Archive for Sunday, May 12, 2002

Morrell delivers intensity again in ‘Long Lost’

May 12, 2002


As David Morrell's new novel, "Long Lost," opens, a stranger stops Brad Denning on the street and gushes how good it is to see him after all these years. As Brad wonders who he is, the man gleefully identifies himself: "Your brother!"

Brad does have a long-lost brother. Twenty-five years ago when he was 13, he told Petey, who was following him everywhere, to get lost. And that is exactly what happened. Petey, then, 9, bicycled away and was never seen again.

Is this stranger really Petey?

Brad is skeptical. Ever since he appeared on television to talk about his work as an architect and mentioned his lost brother, a half-dozen people have appeared, claiming to be Petey. Yet, this latest claimant knows so many intimate details about his family that Brad finally accepts him as the genuine article.

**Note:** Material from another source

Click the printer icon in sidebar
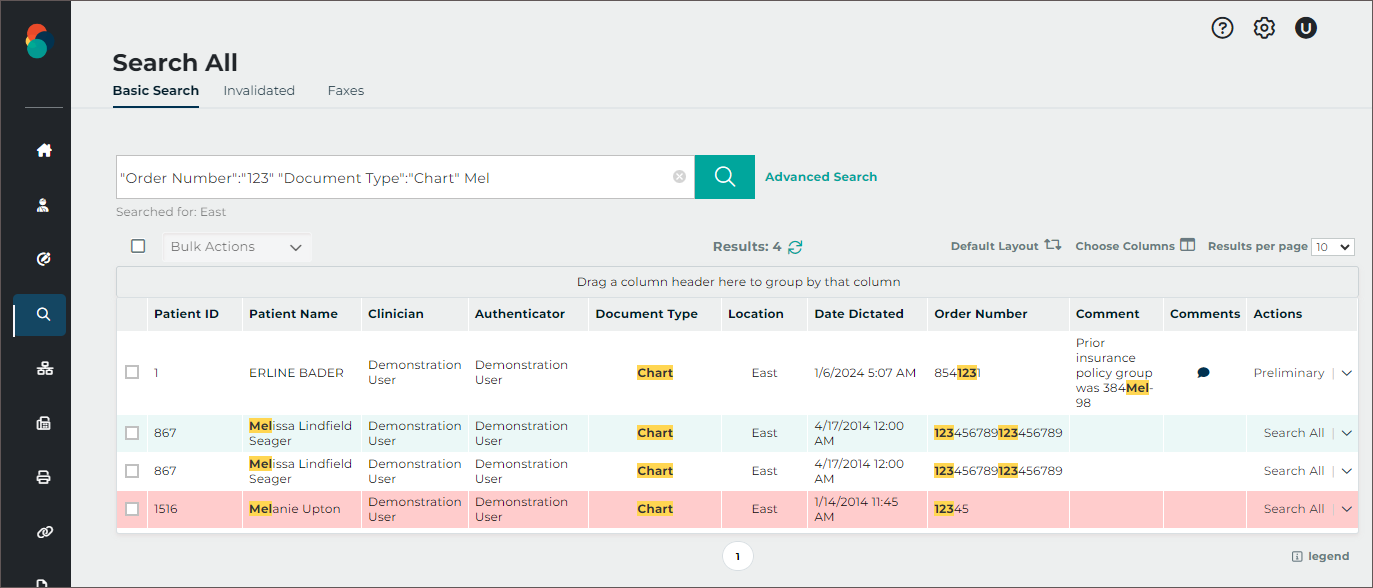click(43, 477)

Petey explains that he was abducted and kept prisoner for six years. When he escaped, he never bothered to come home because he was brainwashed into believing that their parents would be ashamed of him.

Brad, who has always felt guilty about Petey's disappearance, is determined to help him build a good life. One day, he takes his 11-year-old son and Petey on a picnic. Brad is standing on a bluff when whump! Petey pushes him off and leaves him for dead. He then abducts Brad's son and wife, steals his valuables and disappears.

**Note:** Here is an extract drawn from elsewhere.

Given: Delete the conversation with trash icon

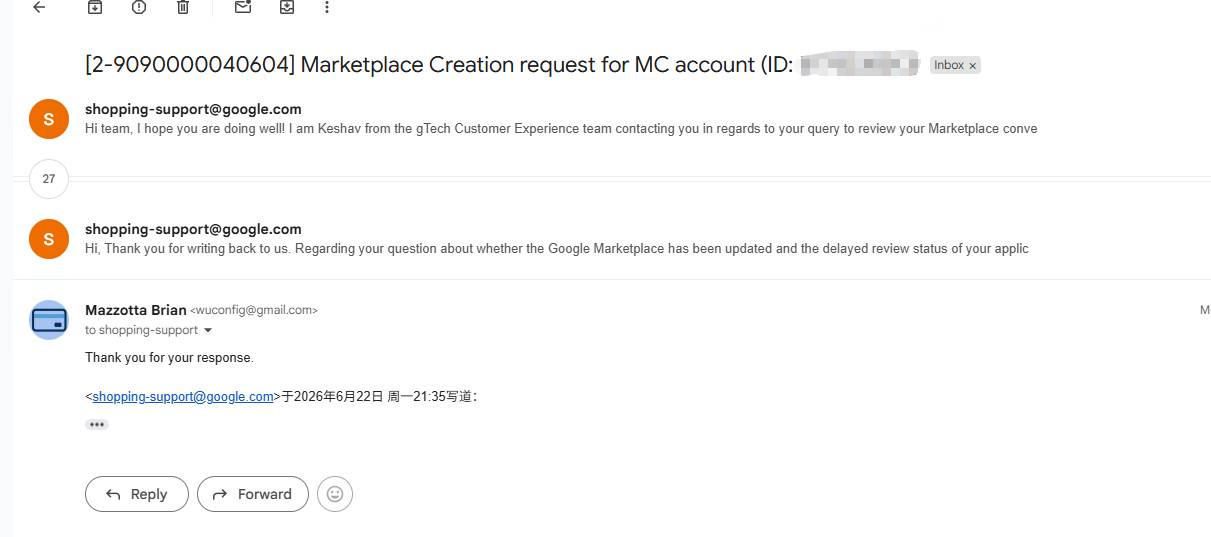Looking at the screenshot, I should pos(183,7).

The FBI tells Brad that the man was just another impostor, a career criminal, but Brad isn't so sure. Either way, he must find the man to get back his wife and son.

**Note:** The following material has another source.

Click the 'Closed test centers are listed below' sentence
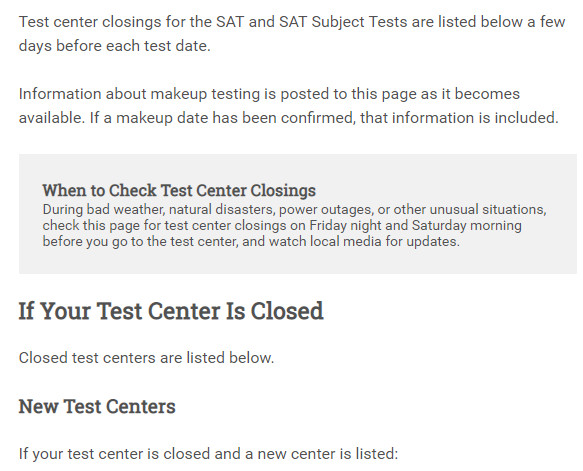The width and height of the screenshot is (583, 471). click(x=146, y=358)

Brad learns a few investigative techniques from a former FBI agent, even learns how to shoot, and sets out in search of the mystery man. The result is a typical Morrell hero, a desperate man under extreme duress.

Ever since he made a sensational literary debut with "First Blood," the novel about a disaffected Vietnam veteran named Rambo, Morrell has explored such dark and intense emotions as pain, guilt, fear, rage, doubt, frustration and hatred. With "Long Lost," he demonstrates yet again that he has no peers when it comes to portraying a man pushed to the limit.

The novel, which combines action and abnormal psychology, climaxes in mind-blowing madness reminiscent of a Hitchcock film. Ingeniously constructed and written in Morrell's highly polished prose, this book should satisfy even the most discriminating thriller fans.